Diversa la posizione del Governo italiano. Intanto il Consiglio di Sorveglianza si STM ha approvato all'unanimità i dettagli di un programma aziendale per ridisegnare la struttura manifatturiera della società, accelerando la capacità produttiva a 300mm per il silicio e a 200mm per il carburo di silicio.
Il Consiglio di Sorveglianza del colosso italo-francese dei semiconduttori STMicroelectronics, sottolinea alcune precisazioni, in merito a quanto uscito sulla stampa in queste ore, dopo l'opposizione alla nomina dell'italiano Marcello Sala nel Consiglio di Sorveglianza stesso. Secondo quanto affermato dal presidente del Consiglio di Sorveglianza, Nicolas Dufourcq, i membri francesi non si sono opposti all'ingresso di Marcello Sala. Tuttavia, tre membri indipendenti, che detengono collettivamente un diritto di veto, hanno votato contro la nomina. "Sono false le accuse su transazioni personali compiute dai due membri del Consiglio di Gestione della società alla vigilia dell'annuncio dei risultati - si legge in una nota dell'azienda - Le vendite di azioni fatte durante il periodo di blackout della società sono fatte dall'amministratore del piano azionario della società attraverso una procedura automatica, per rispettare le norme fiscali svizzere per i membri del consiglio di gestione e erano legali e nel rispetto della politica aziendale". Inoltre, a proposito della class action in corso, "il Consiglio di Sorveglianza ha rivisto i processi e ritiene che la società abbia solide argomentazioni legali contro le accuse".
A tutta velocità verso i 300mm di silicio
Il Consiglio di Sorveglianza ha anche approvato all'unanimità i dettagli di un programma aziendale per ridisegnare la struttura manifatturiera della società, accelerando la capacità produttiva di ST a 300mm per il silicio e a 200mm per il carburo di silicio, annunciato ai mercati l'anno scorso il 31ottobre e quest'anno il 30 gennaio. Questo piano consente un importante miglioramento della competitività della società.
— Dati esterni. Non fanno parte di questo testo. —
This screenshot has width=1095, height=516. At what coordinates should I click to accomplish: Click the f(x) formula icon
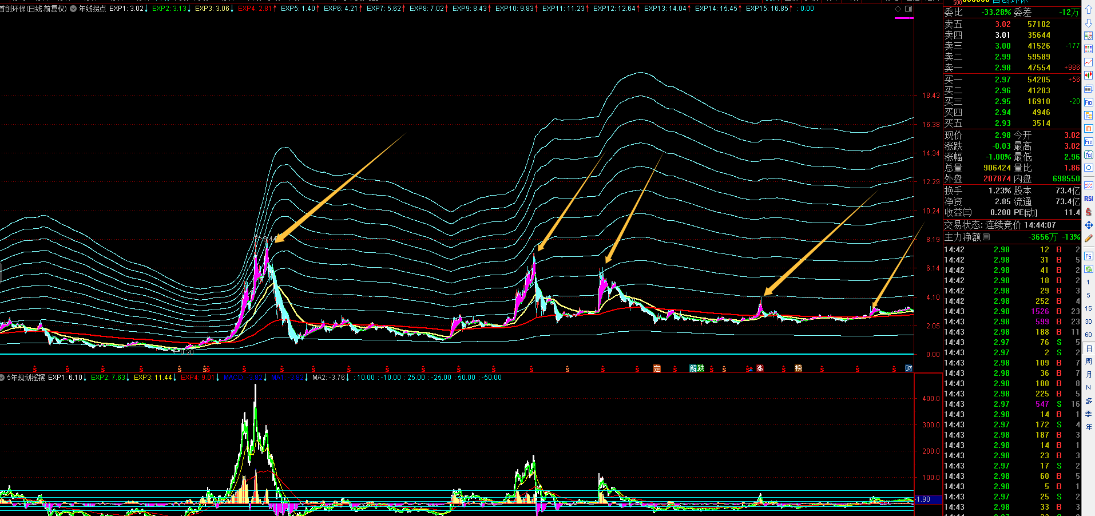1089,155
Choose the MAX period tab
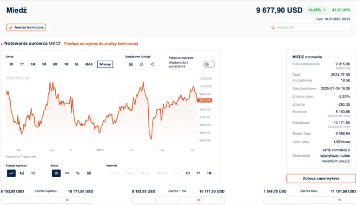 89,64
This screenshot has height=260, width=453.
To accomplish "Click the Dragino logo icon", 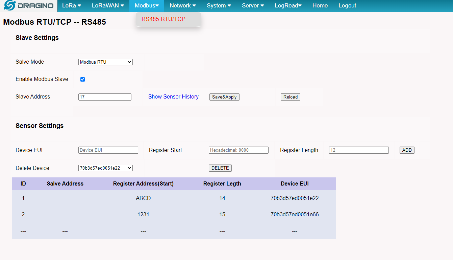I will 10,6.
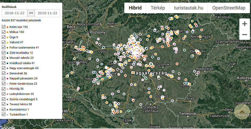Uncheck the Tavaszi hérics checkbox
251x129 pixels.
(4, 104)
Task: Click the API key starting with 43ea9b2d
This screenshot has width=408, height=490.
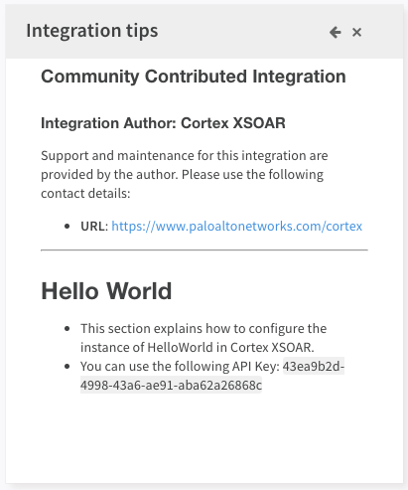Action: 314,367
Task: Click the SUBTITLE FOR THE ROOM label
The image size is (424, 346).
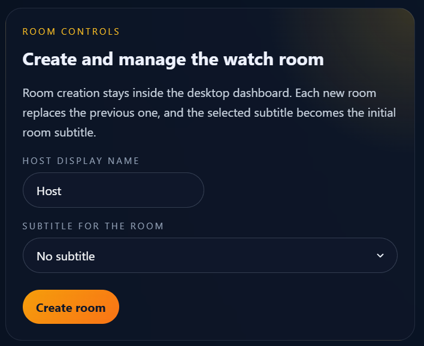Action: [x=93, y=226]
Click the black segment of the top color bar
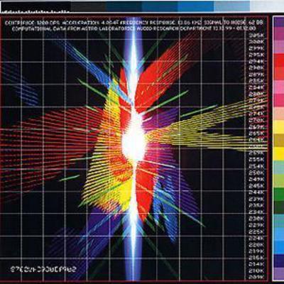 35,6
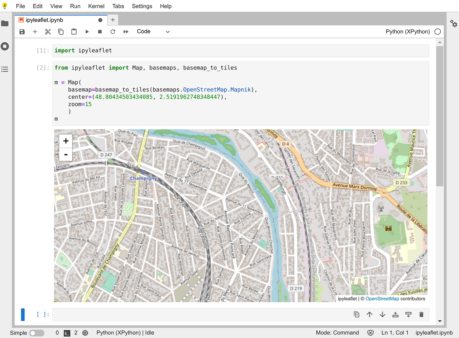
Task: Restart kernel and run all cells
Action: 126,32
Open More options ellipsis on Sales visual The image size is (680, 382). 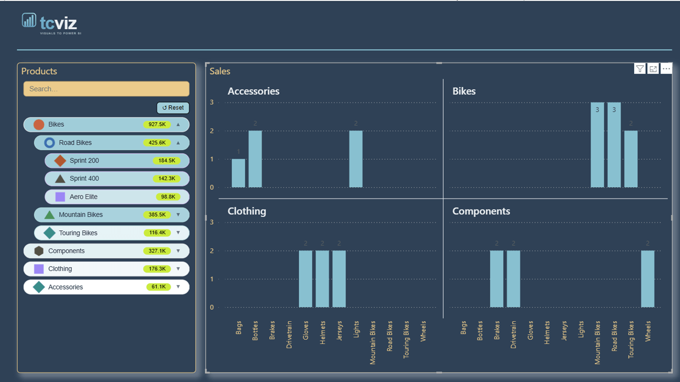(666, 69)

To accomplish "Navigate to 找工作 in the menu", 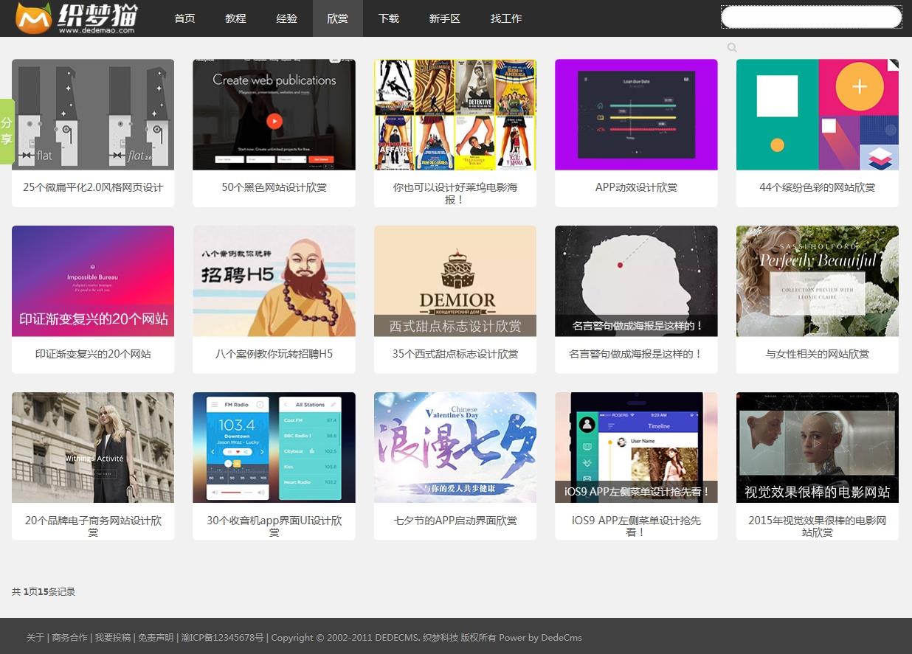I will pos(506,18).
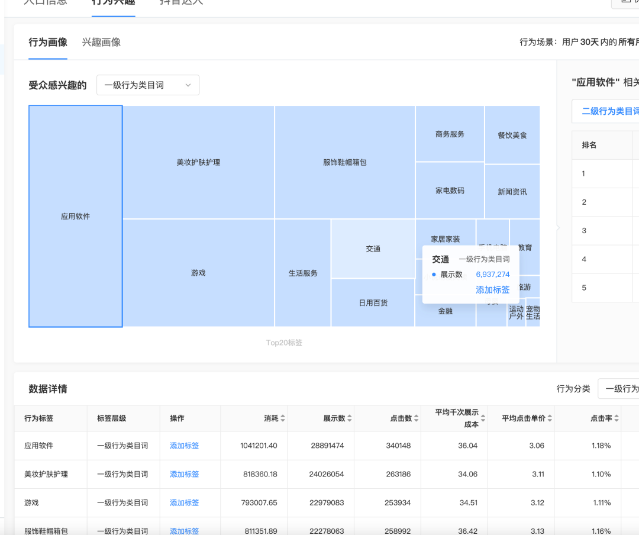The width and height of the screenshot is (639, 535).
Task: Switch to the 行为画像 tab
Action: coord(48,42)
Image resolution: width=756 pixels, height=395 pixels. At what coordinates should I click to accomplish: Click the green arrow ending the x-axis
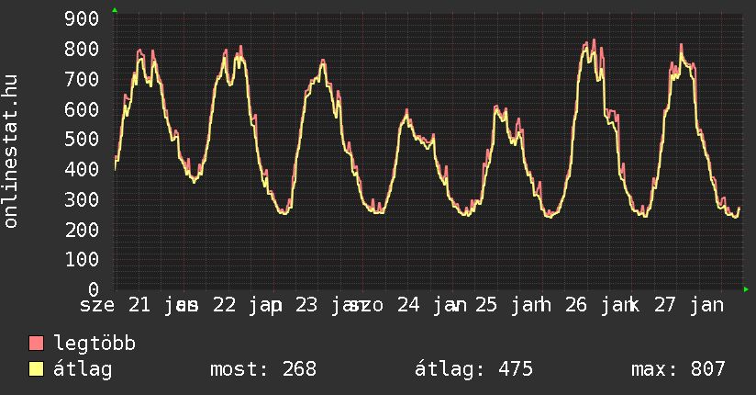click(747, 289)

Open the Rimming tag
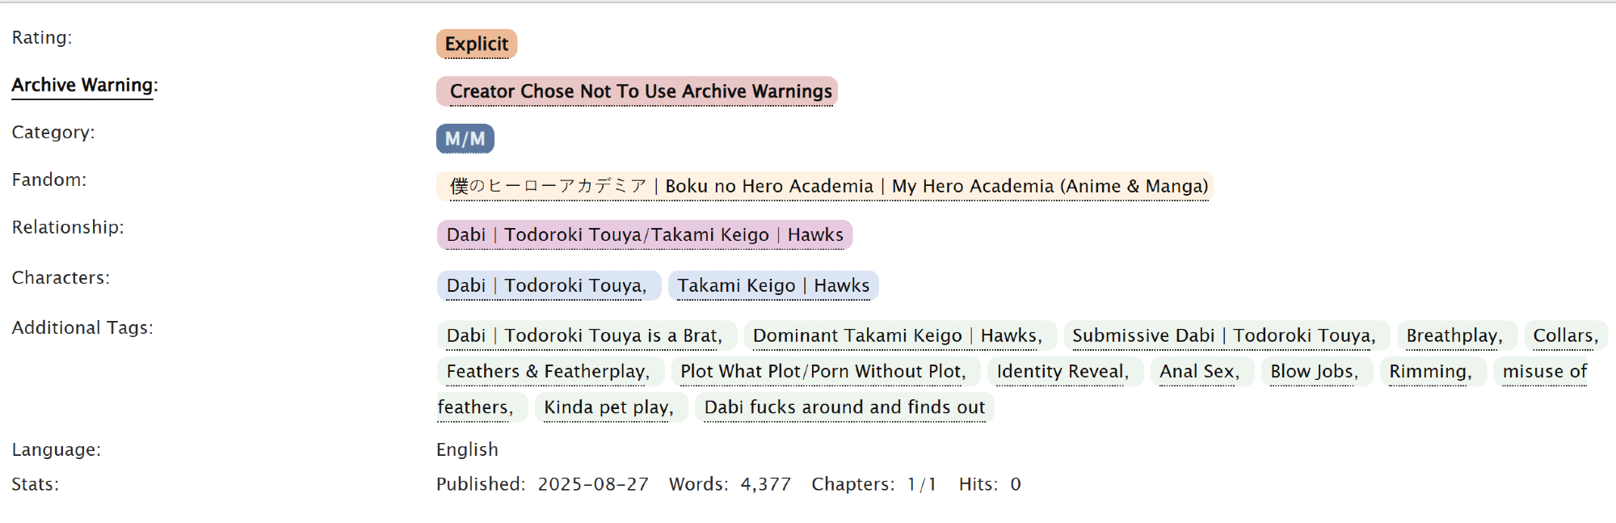click(1429, 372)
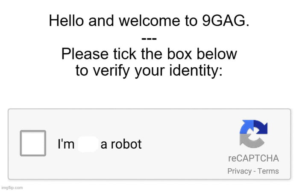The width and height of the screenshot is (299, 191).
Task: Click the reCAPTCHA text label
Action: click(x=253, y=158)
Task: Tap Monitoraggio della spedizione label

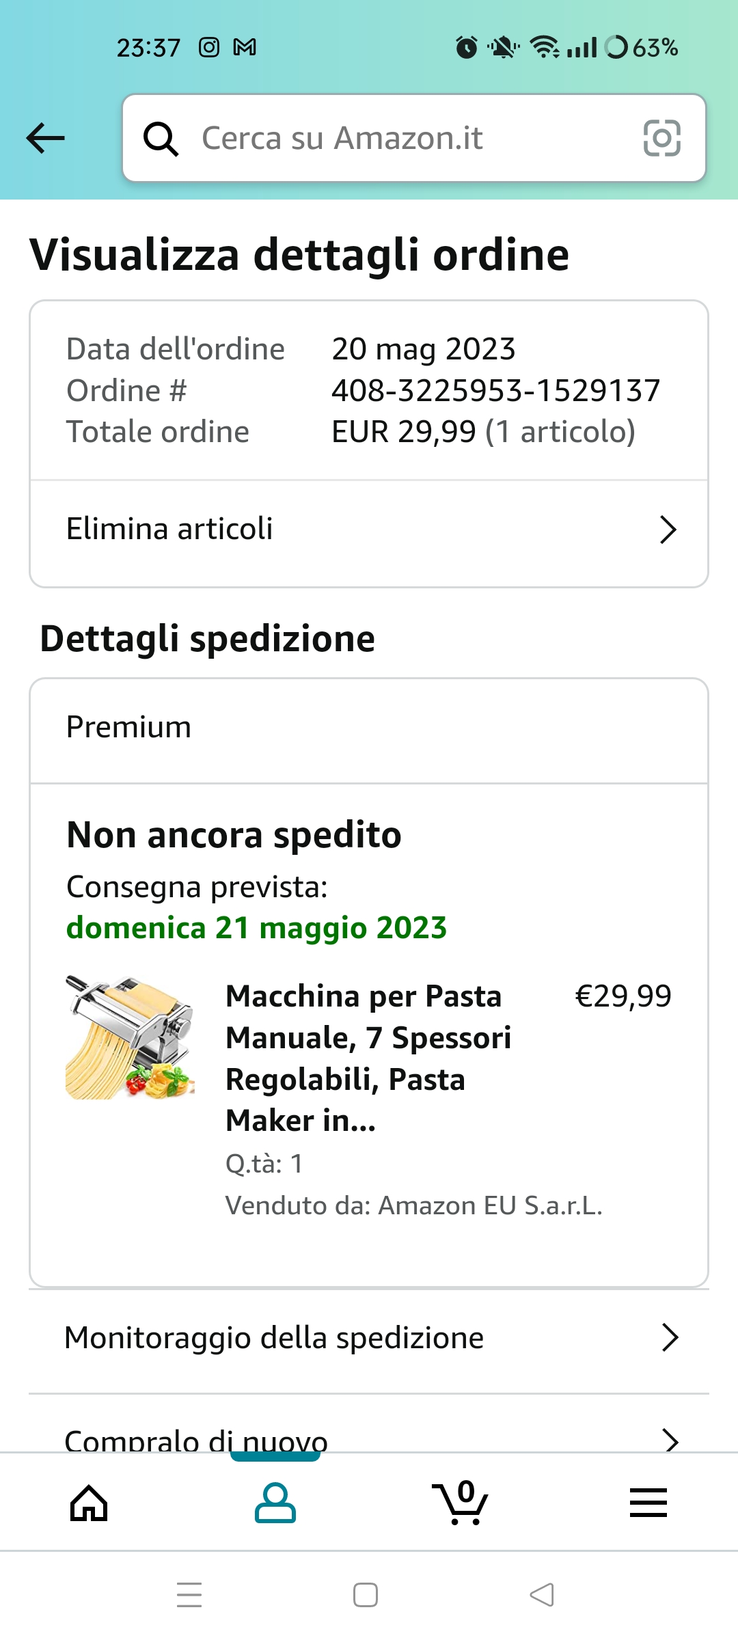Action: pos(274,1337)
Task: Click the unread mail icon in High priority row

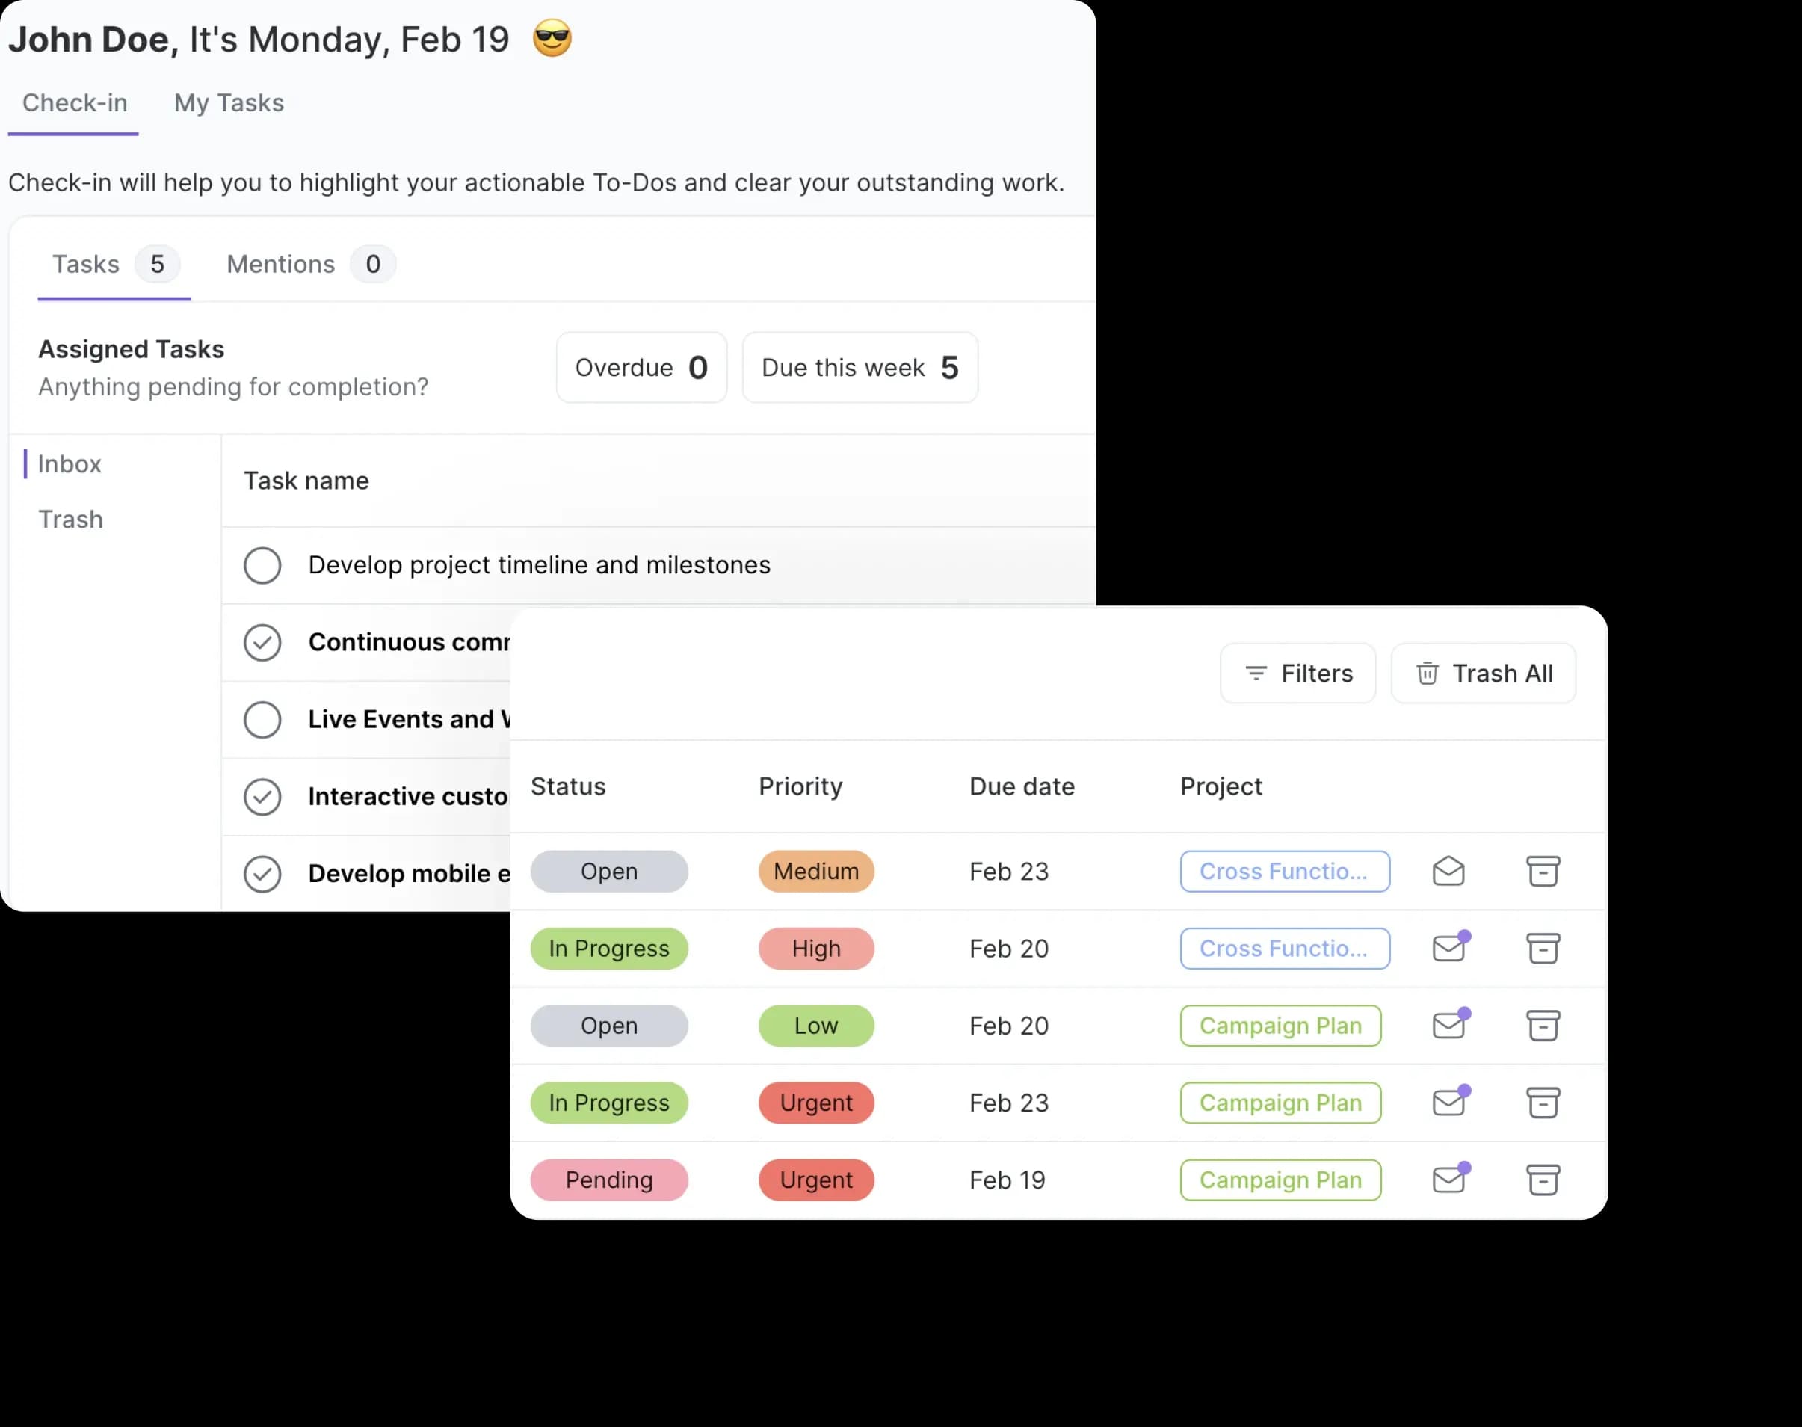Action: point(1449,948)
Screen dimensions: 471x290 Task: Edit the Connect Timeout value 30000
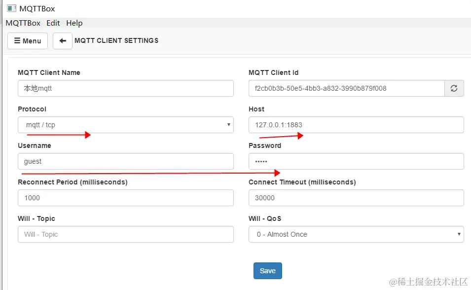point(356,198)
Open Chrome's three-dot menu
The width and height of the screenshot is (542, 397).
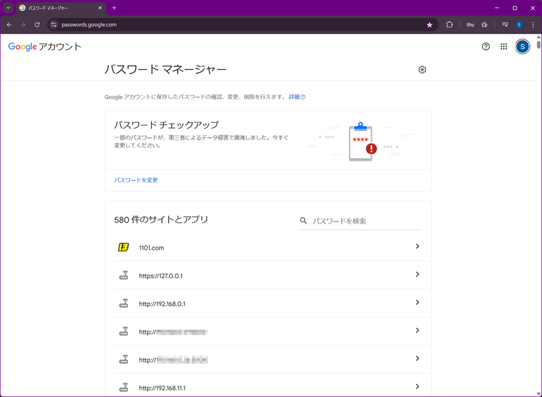(533, 24)
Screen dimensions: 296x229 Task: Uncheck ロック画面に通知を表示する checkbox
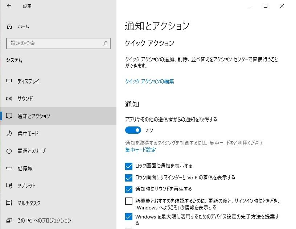click(x=129, y=166)
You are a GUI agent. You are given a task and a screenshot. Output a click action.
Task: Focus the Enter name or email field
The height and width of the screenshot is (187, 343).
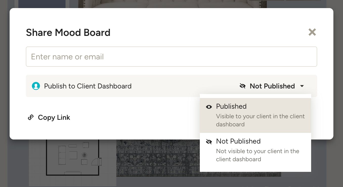tap(172, 57)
Infine, il Consiglio di Sorveglianza "esprime il suo rinnovato supporto a Jean-Marc Chery, Lorenzo Grandi e i manager, soprattutto nella loro capacità di eseguire la trasformazione in tempi difficili per l'industria dei semiconduttori".
La visione del Governo italiano
Il governo italiano si oppone all'amministratore delegato di STMicroelectronics, Jean-Marc Chery, secondo quanto affermato dal ministro dell'Economia. "Il comportamento dell'azionista italiano sarà di critica e opposizione", ha dichiarato ai giornalisti Giancarlo Giorgetti durante una conferenza stampa sul quadro di bilancio italiano.